"COVENEY, a parish in the hundred of South Witchford, in the county of Cambridge, 3½ miles north-west of Ely, and 3 north-east of Sutton. It contains the chapelry of Manea, and the hamlet of Wardy Hill. The living is a rectory* in the diocese of Ely, value with the curacy of Manea annexed, £809, in the patronage of Lora Rokeby. The church, dedicated to St. Peter, is a small structure. Conyers Middleton was once rector of this parish. The charities amount to £45 per annum. The Baptists have a chapel at Hayhead, and the Wesleyans a place of worship at Wardy Hill. There is a National school with a small endowment."
"MANEA, a chapelry in the parish of Coveney, hundred of South Witchford, county Cambridge, 7 miles north-east of Chatteris, its post town, and 8 north-west of Ely. It is a station on the Ely and Peterborough railway. It is situated on the Old Bedford river, and is chiefly agricultural. The living is a curacy annexed to the rectory* of Coveney, in thc diocese of Ely. The church is a small neat structure, once held by Conyers Middleton. There is an endowed National school for both sexes. The Wesleyans have a place of worship. Lord Rokeby is lord of the manor. (See also Manea Parish pages)"
"WARDY-HILL, a hamlet in the parish of Coveney, county Cambridge, 5 miles north-west of Ely."
[Transcribed and edited information from The National Gazetteer of Great Britain and Ireland - 1868]
"The church of St. Peter ad Vincula is a building of stone, dating from the 13th century, and consisting of chancel, nave, south porch and an embattled western tower containing one bell : in the chancel is a trefoil-headed double piscina, and the north wall of the nave contains an ancient stoup; the splendid reredos of carved wood, presented by Athelstan Riley esq. is probably 15th century North-German workmanship, and the central panel contains a remarkably fine representation of the "Crucifixion," the figure on the rood was carved by peasants at Ober Ammergau : there are some interesting, though rude, carved bench ends, dating from about 1400 : the pulpit, dated 1705, has paintings of Our Lord and the Four Evangelists, and is of Danish origin. The church was restored in 1897, at a cost of £1,000 : a new rood screen, the design of the Rev. C. F. G. Turner, rector 1892-1914, was erected, and the roof, which had previously been thatched with reeds, was recovered with grey Westmoreland slates. There are 160 sittings, free. The register dates from the year 1676." [Kelly's Directory - 1929]

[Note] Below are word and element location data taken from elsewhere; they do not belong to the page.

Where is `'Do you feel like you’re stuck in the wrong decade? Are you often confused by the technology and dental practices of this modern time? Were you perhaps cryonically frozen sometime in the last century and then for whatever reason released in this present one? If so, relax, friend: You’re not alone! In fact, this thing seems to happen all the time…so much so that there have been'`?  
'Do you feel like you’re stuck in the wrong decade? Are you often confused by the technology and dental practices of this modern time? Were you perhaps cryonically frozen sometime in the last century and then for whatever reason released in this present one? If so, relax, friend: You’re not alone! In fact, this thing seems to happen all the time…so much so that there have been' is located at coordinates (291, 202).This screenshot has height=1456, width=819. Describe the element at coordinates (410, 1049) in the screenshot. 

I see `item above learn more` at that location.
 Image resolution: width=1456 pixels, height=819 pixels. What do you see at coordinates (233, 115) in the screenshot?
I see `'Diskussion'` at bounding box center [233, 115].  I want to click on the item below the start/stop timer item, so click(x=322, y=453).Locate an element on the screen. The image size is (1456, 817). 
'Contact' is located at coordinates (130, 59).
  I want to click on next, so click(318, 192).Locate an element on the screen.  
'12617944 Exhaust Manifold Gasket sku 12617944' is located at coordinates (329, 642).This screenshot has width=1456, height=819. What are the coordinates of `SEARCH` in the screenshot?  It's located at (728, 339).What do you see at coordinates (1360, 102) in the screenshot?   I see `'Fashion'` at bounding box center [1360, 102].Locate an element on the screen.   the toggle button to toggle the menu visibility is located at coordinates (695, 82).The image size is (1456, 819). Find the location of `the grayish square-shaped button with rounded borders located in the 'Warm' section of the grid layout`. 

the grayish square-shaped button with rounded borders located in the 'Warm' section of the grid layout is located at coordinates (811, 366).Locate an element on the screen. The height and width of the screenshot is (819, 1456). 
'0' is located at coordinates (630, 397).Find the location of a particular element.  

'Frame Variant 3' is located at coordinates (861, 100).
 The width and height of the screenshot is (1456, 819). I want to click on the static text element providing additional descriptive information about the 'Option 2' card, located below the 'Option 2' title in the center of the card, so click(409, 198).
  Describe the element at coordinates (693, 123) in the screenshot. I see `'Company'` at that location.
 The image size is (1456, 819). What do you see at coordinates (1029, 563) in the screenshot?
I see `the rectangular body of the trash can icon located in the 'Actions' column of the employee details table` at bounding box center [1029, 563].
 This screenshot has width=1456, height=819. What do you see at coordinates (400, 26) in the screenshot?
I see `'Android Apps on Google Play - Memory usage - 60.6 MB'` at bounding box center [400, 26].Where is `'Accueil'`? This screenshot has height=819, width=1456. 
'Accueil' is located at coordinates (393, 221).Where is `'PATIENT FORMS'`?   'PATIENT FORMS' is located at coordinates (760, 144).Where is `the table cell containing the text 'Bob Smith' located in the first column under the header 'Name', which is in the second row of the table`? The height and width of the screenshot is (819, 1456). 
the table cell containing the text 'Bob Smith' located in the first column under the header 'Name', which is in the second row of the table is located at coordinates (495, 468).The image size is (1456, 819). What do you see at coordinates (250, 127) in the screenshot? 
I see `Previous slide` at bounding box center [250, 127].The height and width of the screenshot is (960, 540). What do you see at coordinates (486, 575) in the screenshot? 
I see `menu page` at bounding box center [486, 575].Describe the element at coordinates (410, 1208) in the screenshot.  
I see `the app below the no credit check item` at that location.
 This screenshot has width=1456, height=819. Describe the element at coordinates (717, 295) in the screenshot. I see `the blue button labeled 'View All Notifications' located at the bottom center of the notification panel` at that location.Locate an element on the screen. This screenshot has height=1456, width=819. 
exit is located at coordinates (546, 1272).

Coveney, St Peter's: Records of baptisms 1676-1923, marriages 1704-1970, burials 1677-1912 and banns for 1763-1936 reside in the Cambridgeshire Archives.The Bishop's Transcripts for the years 1600-1640 and 1662-1839 can be found in the Cambridge University Library. Indexed transcripts exist in Cambridgeshire Archives for marriages 1600-1809.
Land Tax: records were compiled afresh each year and contain the names of owners and occupiers in each parish, but usually there is no address or place name. These records reside in the Cambridgeshire Archives for the years 1750-1948; 1798 is on microfilm at Huntingdon Record Office.